自動運用ルール

媒体フォルダ単位で、指標の条件に合致したキャンペーン・広告グループ・広告へ、定期的に自動で操作を適用するルールを作れます。

ルールの構成要素

  • 対象階層 — キャンペーン / 広告グループ / 広告のどれを操作するか。
  • フィルタ — 対象を絞り込む条件。
  • スケジュール — いつ・どの頻度で評価するか。
  • 集計期間 — どの期間の指標で判定するか。
  • 条件 — どの指標がどの値ならマッチとするか。
  • 操作 — 停止 / 開始 / 複製 / 削除 / 予算増加 など。

使い方

  1. 媒体フォルダ概要の「自動運用ルール」パネルを開きます。
  2. 「+新規ルール」で対象・条件・操作を設定します。
  3. ドライラン(マッチ判定とログのみ・実操作なし)で挙動を確認してから有効化します。
  4. 定期実行で評価され、結果は実行履歴で確認できます。

注意

自動運用は操作(配信オン/オフなど)に対応した媒体でのみ表示・実行されます(現状 Yahoo!ディスプレイ)。まずは ドライラン で意図どおりに対象が選ばれるか確認してから、有効化するのが安全です。

ドライランとは

ドライランは、ルールを実際の媒体へ反映せずに「もし実行したらどうなるか」だけを確認するための仕組みです。集計期間の解決 → 指標の取得 → 条件判定 → 操作内容の算出までは本番とまったく同じように動き、最後の媒体への書き込みだけをスキップします。
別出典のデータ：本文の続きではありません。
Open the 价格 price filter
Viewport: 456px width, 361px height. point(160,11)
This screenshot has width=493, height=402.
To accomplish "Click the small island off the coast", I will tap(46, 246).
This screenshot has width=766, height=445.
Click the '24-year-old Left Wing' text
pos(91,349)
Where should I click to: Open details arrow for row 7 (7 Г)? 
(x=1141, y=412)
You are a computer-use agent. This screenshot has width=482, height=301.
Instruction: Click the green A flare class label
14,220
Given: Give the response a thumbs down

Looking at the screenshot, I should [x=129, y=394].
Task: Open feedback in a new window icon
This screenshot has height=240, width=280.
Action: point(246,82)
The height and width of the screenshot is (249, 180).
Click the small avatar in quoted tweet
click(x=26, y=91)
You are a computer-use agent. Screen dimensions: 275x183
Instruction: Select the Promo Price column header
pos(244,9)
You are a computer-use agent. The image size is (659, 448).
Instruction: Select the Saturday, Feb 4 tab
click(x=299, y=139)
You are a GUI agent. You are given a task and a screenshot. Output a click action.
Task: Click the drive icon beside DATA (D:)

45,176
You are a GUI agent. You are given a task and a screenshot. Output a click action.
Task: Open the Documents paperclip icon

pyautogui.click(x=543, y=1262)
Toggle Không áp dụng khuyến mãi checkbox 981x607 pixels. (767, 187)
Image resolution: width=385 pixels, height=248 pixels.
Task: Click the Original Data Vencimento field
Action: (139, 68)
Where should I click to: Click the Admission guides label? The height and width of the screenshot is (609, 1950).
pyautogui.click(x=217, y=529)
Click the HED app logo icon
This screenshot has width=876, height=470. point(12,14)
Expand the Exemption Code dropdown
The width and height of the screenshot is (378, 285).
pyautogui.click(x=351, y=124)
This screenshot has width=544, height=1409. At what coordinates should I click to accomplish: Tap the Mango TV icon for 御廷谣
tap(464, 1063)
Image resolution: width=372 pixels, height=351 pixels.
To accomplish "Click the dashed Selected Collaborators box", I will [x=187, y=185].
そのため、次の2点を本番と同じロジックで安全に検証できます。

  • どの対象がマッチするか(マッチ件数・対象名)
  • 各対象がどう変化するはずか(操作後の予定値 = 後述の before → after)

重要

ドライランで媒体のキャンペーン・広告グループ・広告が変更されることは一切ありません。配信状態・予算・目標CPA はそのまま保たれます。

ドライランの2つの使い方

ドライランには、用途の異なる2つの入口があります。

① ドライラン欄(チェックボックス)② 「今すぐドライラン」ボタン
場所ルール編集モーダルの基本設定ルール編集モーダルの左下
タイミングスケジュールに沿って繰り返し評価スケジュールを無視してその場で1回
媒体への書き込みしないしない
実行履歴への記録残る(「(ドライラン)」表記)残らない(その場で結果表示のみ)
主な用途しばらく観察モードで運用しつつ挙動を蓄積設定直後に対象選びを即チェック

① ドライラン欄(チェックボックス)

ルール編集の基本設定にある 「ドライラン(実行しない)」 にチェックを入れると、そのルールは観察モードになります。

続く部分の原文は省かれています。